Opposition leader Tony Abbott started the election campaign by pledging to make the abolition of the carbon tax a priority
By Sophie Yeo
Yesterday, the Australian Parliament was dissolved and election season commenced in full force.
The final vote on 7 September could determine whether Australia is up to the challenge of addressing climate change.
Although climate change is not likely to be a major vote changer at this election, the next Parliament will be vital in boosting low carbon competitiveness and improving preparations for climate impacts, says The Climate Institute.
The winning candidate will lead Australia through a vital period in both the national and global climate change calendar.
According to the Pollute-o-Meter put together by The Climate Institute, the current Labor Prime Minister Kevin Rudd, who has pledged to replace the carbon tax with an Emissions Trading Scheme, is the best hope for a strong environmental policy. He is currently polling at 37%.
Tony Abbott, the leader of the opposition and with 44% of the primary vote, has consistently indicated that addressing climate change is unlikely to be at the top of his agenda.
While the Greens are the most serious about cutting Australia’s carbon pollution, with only 9% of the vote, the odds are not favourable on them leading the next government.
An urgent issue
Climate change has been at the forefront of the Australian news over recent months, with the highest July temperatures since records began, heated debates over the unpopular carbon tax and a recent visit from the Vice President of the sinking Marshall Islands urging Australia to strengthen its ambition on climate change policy.
The climate-related discussions that are currently heating up Australian politics will face further scrutiny on the international stage at the UN Conference on Climate Change in Paris in 2015.
“The next Government will determine whether Australia will help or hinder global solutions to climate change as we enter 2014’s ‘year of ambition’ and 2015’s deadline for a global agreement on seeking to achieve the agreed goal of avoiding two degrees warming above pre-industrial levels,” says John Connor, CEO of The Climate Institute.
“Keeping warming below this level is Australia’s national climate interest – but whether we help or hinder global progress depends on both the credibility of our policies and the quality of our climate diplomacy.
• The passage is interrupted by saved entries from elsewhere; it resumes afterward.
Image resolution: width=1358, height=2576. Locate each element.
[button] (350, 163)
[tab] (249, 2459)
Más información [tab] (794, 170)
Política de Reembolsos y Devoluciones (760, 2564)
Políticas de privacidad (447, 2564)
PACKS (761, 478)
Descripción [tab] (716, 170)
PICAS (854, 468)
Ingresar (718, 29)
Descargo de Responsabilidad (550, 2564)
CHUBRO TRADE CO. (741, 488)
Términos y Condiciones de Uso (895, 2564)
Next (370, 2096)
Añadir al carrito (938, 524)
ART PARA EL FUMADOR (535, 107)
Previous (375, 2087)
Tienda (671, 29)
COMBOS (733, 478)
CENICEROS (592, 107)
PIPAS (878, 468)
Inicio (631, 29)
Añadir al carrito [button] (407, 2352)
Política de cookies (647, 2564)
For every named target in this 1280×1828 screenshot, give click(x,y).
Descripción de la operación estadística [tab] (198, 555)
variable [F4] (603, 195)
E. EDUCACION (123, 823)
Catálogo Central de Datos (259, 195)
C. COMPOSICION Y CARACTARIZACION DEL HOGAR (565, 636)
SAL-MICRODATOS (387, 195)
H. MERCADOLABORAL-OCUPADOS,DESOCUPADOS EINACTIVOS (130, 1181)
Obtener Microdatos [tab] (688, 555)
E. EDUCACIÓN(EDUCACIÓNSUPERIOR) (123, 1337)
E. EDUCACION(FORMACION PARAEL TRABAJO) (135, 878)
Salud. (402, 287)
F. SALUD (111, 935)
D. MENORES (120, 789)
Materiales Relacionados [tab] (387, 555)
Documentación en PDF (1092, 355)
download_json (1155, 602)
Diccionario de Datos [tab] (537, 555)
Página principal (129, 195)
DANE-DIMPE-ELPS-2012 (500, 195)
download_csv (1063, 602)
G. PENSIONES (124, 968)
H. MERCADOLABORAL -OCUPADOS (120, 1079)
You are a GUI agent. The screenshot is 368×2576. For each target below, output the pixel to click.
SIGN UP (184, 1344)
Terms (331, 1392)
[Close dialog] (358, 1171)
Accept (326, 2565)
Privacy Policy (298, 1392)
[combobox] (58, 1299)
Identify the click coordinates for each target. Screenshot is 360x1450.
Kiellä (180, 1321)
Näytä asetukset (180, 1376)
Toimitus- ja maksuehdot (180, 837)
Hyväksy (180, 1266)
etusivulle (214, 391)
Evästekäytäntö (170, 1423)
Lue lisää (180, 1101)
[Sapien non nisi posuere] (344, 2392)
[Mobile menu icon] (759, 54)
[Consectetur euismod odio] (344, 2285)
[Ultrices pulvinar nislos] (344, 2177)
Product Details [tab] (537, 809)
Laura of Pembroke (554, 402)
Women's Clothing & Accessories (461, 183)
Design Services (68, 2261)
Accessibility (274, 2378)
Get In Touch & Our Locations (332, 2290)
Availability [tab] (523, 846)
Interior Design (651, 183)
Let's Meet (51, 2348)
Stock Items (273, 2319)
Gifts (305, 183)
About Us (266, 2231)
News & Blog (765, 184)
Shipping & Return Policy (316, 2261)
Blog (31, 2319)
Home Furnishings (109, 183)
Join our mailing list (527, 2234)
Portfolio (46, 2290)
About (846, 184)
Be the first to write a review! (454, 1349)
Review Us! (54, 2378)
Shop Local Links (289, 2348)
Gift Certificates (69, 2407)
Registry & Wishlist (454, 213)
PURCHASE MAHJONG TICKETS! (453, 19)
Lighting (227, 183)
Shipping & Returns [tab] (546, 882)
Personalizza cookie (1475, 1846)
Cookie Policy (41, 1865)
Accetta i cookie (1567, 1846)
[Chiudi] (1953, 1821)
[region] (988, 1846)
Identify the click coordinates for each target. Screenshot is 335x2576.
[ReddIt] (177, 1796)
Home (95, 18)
Since both parties share the goal of up to a 25% reduction of Australia’s 2000 emission levels by 2020, a key test is whether their policies are capable of achieving this.
“The next Government, and indeed Parliament, will also determine whether Australia continues the historic decline in domestic emissions in key sectors and accelerates low carbon investment.”
The controversial issue of a carbon tax reared its head on the first day of election campaigning, with Abbott relauching his pledge to abolish it as a priority should he get into office.
He told reporters, “‘If this election is about anything, it is about the carbon tax. Getting rid of the carbon tax is fundamental to our plan for a stronger economy.”
He has already shown that he is “fair dinkum” on the issue by writing to the secretary of the department of prime minister and cabinet to inform them that the first legislative priority of his party would be to scrap the tax.
The letter pic.twitter.com/5gD9d9peYk
— Lanai Scarr (Vasek) (@pollietracker) August 5, 2013
However, his campaigning visit to a meat packing factory, which he claimed was struggling under the high impost of the tax, ended less than successfully when it was pointed out to him that the carbon tax facing the company under a Labour government would in reality be only a tenth of the $5 million that he was predicting.
Rudd remained quiet on the subject of a carbon tax today, but anticipated Abbott’s moves back in July by bringing forward the start date of the lower floating carbon price from 2015 to 2014.
Connor says, however, that research by The Climate Institute isn’t the decisive issue that Abbott claims it is.
He says, “Our research shows this election is no referendum on the carbon tax.
“Nonetheless, whoever wins this election faces major challenges in helping defend our national climate interest, boosting low carbon investment and improving our readiness for increasing extreme weather events and other climate impacts.”